== EXERCICES ==
• a. Dans l'extrait sur Gareth Edwards, relevez toutes les fonctions qu'il a occupées sur le film Monsters.
• b. Selon l'extrait sur Gareth Edwards, à combien se limitait le budget de Monsters ?

== EXTRAIT DE PAGE ==
═══
Mais il est également intéressant de souligner que, déjà à l’époque, Star Wars semblait être l’une des influences d’Edwards : un décor minimaliste faisant penser aux plaines de Tatooine, un personnage dont le costume rappelle celui de Luke et Han Solo sur Hoth dans L’Empire contre-attaque… pour enfoncer le clou, l’équipe formée par Edwards lors du concours avait pour nom « Rebel Alliance » . Ça ne s’invente pas.
Gareth Edwards prend confiance en lui à la suite de cette expérience. « Ça m’a fait prendre conscience qu’on peut réaliser un film avec peu de moyens, et que malgré ça il peut avoir de l’envergure cinématographique et raconter une histoire de science-fiction » expliquait-il en 2010 à la sortie de Monsters. « On peut faire des films britanniques qui ne sont pas des drames sociaux ou des histoires historiques. »
L’art de la suggestion
Car après un démarrage de carrière à travailler sur des documentaires historiques, il s’avère plutôt évident que Gareth Edwards a plutôt le regard tourné vers un autre genre. « J’avais toujours voulu faire un film de monstres » explique-t-il. « J’avais le sentiment d’avoir perdu les 10 dernières années de ma vie à concevoir des effets spéciaux pour vivre, et j’éprouvais le réel besoin d’utiliser mes compétences pour réaliser mon propre film. Mais quand vous réalisez des images de synthèse sans arrêt, il est difficile de s’arrêter, même lors de vos rares congés. »
Il saute le pas en 2010 avec Monsters, un film de science-fiction indépendant, à la mise en scène contemplative et intimiste. Réalisateur, mais également scénariste, responsable de la photographie et superviseur des effets visuels, Gareth Edwards a dû revoir les ambitions de son film en raison d’un budget ridicule, limité à 500 000 dollars. Ainsi, ce qui devait être un film choral s’est transformé en une sorte de road-movie où le suggestif a laissé place à des effets spéciaux grandiloquents, et où l’intrigue se focalise sur une histoire d’amour plus que sur des scènes d’action.
═══
== LIGNES EXTRAITES ==
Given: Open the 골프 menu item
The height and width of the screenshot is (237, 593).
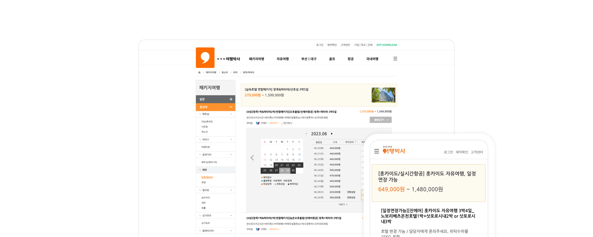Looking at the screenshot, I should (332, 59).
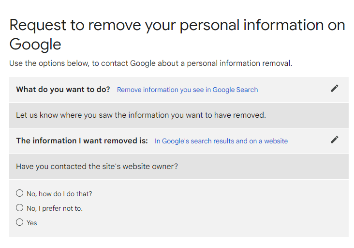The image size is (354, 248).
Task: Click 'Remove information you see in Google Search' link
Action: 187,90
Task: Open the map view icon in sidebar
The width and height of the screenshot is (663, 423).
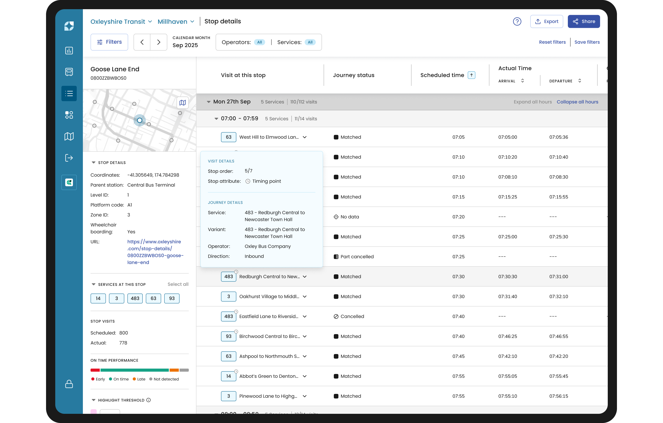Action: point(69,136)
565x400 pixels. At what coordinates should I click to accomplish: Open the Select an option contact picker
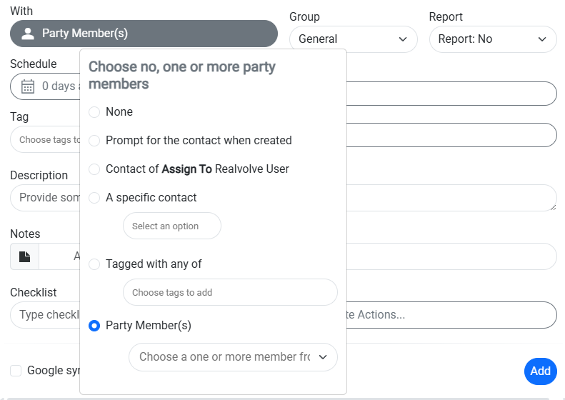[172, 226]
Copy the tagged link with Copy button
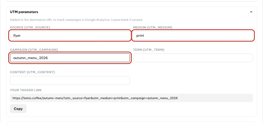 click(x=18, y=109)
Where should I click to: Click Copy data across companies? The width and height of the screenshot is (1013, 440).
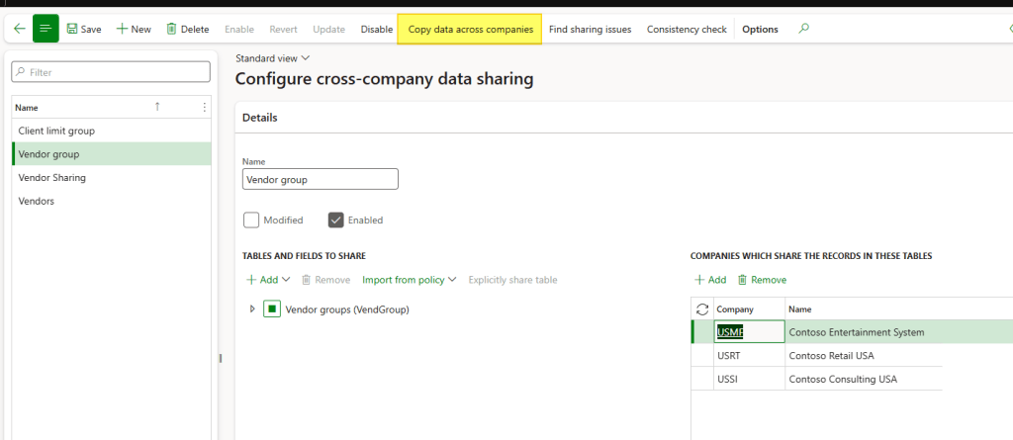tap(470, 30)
═══
== RÉPONSES PAR EXERCICE ==
• a. Réalisateur, scénariste, responsable de la photographie et superviseur des effets visuels.

• b. Le budget de Monsters était limité à 500 000 dollars.